La Federazione atletica leggera (Fidal) ha chiuso in passivo di 1,3 milioni, proprio per la svalutazione di vecchi crediti fittizi e immobili. Poi ci sono le spese: 22 milioni di euro per la preparazione nell’ultimo quadriennio, difficilmente giustificabili se si pensa alle zero medaglie tra Olimpiadi e Mondiali. Meno un milione anche per la Fitav, che paga l’eccesso opposto: per il Tiro a volo è stato un anno d’oro, con il trionfo olimpico (addirittura 5 podi a Rio 2016); ma vincere costa, e solo in premi ai medagliati se ne sono andati 240 mila euro, da sommare alle spese per una serie di competizioni e – perché no – alla “sobrie celebrazioni” per il 90° anniversario della Federazione.

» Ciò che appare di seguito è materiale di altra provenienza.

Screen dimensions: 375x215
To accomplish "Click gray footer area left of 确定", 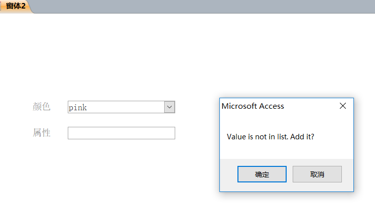I will coord(228,174).
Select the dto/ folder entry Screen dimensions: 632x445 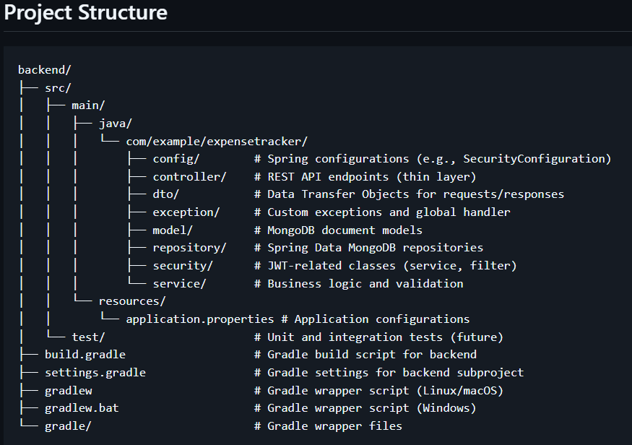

Il record negativo, però, spetta per distacco alla FederGolf (Fig), che in un solo bilancio è riuscito a bruciare 4,4 milioni di euro, praticamente le intere riserve federali accumulate in anni. Tutto per l’organizzazione della famosa Ryder Cup 2022, per cui riceverà anche 60 milioni di euro di contributi pubblici “extra” dal governo.
 
I “carrozzoni” federali
Il vero problema è che a tutte queste spese non necessariamente corrisponde un ritorno in risultati sportivi e crescita del movimento. Alla fine il saldo aggregato delle Fsn resta in pari solo grazie agli sport maggiori, che riescono a tenere i conti in ordine: scherma, pallavolo, tennis, pallacanestro, nuoto e il tanto bistrattato calcio. Negli ultimi anni la Figc di Carlo Tavecchio ha dovuto subire un taglio del 50% dei contributi pubblici, a favore dei cosiddetti “sporti minori”. A scorrere i bilanci, viene quantomeno il dubbio che potessero essere riutilizzati meglio.
Si fa fatica a credere che discipline di nicchia, come magari lo sci nautico o la danza, siano delle vere e proprie Federazioni sportive, affiliate al Coni, foraggiate dallo Stato. È ancora più incredibile che abbiano alle spalle organizzazioni mastodontiche: la Fipsas (pesca sportiva e attività subacquee), tanto per fare un esempio, conta oltre mille dirigenti federali e riceve più di un milione e mezzo di euro all’anno per le sue “risorse umane”. Le bocce (Fib) hanno speso circa un milione per trasferte e soggiorni. Il pentathlon (Fipm) ha sborsato 115 mila euro per la manutenzione dei servizi informativi (e rifarsi il sito web). Il badminton (Fiba) ha aumentato di 140 mila euro i costi di “personale e collaborazioni” per “rispondere alla crescente mole di lavoro”; 100 mila euro è costata solo la convocazione dell’assemblea nazionale della Federazione pesistica (Fipe). Infine il tennis tavolo (Fitet): quasi 700 mila euro per l’alto livello e la preparazione olimpica. Ovviamente alle Olimpiadi non si è neanche qualificato.